_WHAT THE TASK REQUIRES_
State how many lines of the entries hold the string "Enable", and nothing more.

** Opening TASK INPUTS block **

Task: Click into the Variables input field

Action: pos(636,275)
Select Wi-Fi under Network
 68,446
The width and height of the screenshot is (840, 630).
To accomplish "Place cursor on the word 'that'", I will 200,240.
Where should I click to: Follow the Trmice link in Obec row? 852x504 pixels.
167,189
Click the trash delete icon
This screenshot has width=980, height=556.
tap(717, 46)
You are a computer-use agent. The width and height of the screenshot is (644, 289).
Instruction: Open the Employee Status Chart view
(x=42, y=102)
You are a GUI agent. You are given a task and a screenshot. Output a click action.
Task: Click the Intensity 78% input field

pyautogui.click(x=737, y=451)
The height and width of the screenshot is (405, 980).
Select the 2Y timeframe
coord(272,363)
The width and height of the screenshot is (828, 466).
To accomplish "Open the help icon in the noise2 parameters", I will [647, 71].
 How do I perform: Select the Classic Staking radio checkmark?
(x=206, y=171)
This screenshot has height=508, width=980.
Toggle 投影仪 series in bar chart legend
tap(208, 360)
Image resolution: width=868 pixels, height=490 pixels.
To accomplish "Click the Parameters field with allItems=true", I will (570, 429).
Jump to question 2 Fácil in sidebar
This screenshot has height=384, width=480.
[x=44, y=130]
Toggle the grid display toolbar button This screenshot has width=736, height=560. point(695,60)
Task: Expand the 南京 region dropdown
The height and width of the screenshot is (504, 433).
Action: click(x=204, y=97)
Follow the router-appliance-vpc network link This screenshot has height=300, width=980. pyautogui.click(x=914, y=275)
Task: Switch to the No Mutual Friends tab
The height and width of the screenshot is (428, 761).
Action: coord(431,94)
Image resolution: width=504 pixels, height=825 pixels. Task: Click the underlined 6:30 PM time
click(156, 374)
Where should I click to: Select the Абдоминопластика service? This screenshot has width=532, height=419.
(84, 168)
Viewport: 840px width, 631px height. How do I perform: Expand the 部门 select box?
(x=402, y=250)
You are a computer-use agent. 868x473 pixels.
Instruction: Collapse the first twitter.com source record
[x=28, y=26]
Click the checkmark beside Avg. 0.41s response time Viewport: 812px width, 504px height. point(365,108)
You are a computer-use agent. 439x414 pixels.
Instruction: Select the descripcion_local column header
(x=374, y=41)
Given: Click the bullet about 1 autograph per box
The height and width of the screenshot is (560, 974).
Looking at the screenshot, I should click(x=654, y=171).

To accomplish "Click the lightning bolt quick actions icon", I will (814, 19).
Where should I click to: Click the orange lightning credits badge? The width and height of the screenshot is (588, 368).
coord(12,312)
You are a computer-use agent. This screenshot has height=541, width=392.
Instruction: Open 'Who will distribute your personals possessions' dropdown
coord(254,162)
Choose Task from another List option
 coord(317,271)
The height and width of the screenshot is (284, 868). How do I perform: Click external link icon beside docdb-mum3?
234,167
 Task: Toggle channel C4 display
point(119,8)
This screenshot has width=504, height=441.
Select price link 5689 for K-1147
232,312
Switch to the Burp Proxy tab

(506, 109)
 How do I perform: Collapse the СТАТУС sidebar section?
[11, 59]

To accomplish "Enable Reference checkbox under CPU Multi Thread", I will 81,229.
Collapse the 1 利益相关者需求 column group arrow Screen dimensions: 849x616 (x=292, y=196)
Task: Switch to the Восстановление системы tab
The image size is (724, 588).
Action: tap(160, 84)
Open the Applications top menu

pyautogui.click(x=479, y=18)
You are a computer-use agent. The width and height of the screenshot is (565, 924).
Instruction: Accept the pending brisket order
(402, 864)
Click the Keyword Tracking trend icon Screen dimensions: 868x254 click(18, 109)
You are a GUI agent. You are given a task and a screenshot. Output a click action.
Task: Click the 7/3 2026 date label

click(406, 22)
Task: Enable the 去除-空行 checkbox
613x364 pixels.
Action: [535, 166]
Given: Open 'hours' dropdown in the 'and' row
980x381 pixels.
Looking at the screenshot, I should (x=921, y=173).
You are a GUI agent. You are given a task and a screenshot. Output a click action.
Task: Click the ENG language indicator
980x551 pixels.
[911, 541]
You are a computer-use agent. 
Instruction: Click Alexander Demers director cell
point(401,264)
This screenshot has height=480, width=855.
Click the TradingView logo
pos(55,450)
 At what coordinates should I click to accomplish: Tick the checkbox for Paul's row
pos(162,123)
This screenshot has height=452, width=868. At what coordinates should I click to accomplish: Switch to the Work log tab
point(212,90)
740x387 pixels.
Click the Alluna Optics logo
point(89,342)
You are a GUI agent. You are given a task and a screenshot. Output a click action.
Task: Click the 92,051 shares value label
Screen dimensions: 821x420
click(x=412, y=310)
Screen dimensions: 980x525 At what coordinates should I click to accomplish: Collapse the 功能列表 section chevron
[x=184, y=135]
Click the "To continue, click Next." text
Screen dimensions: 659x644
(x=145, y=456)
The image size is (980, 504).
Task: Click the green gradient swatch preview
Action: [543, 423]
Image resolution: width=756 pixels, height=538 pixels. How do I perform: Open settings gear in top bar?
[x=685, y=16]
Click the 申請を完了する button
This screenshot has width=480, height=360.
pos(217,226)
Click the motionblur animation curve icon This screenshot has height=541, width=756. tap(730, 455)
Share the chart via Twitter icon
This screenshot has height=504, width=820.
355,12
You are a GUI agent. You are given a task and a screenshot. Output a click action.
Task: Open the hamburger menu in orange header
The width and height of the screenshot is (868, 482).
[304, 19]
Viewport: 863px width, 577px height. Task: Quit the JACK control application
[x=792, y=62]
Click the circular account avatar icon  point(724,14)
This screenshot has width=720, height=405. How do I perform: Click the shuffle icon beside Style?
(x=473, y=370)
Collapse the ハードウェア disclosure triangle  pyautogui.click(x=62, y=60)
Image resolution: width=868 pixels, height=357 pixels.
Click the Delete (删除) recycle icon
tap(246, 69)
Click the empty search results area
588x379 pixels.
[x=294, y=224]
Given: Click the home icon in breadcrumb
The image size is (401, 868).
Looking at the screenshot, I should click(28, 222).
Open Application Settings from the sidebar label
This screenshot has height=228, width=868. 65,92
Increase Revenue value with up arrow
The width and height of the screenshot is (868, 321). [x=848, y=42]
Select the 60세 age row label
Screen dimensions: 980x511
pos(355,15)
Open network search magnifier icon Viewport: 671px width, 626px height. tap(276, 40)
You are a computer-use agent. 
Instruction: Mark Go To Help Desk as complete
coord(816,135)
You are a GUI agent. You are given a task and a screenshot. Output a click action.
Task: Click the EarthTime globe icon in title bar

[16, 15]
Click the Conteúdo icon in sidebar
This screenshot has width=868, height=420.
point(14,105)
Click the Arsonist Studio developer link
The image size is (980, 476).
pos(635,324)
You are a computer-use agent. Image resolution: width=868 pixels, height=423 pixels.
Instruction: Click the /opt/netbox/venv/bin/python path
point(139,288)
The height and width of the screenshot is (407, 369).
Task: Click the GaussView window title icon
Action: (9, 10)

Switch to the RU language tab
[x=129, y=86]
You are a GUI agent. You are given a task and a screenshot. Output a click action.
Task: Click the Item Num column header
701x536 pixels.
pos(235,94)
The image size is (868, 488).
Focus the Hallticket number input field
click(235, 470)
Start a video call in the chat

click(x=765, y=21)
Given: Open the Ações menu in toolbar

** Closing TASK INPUTS block **

_OUTPUT_
2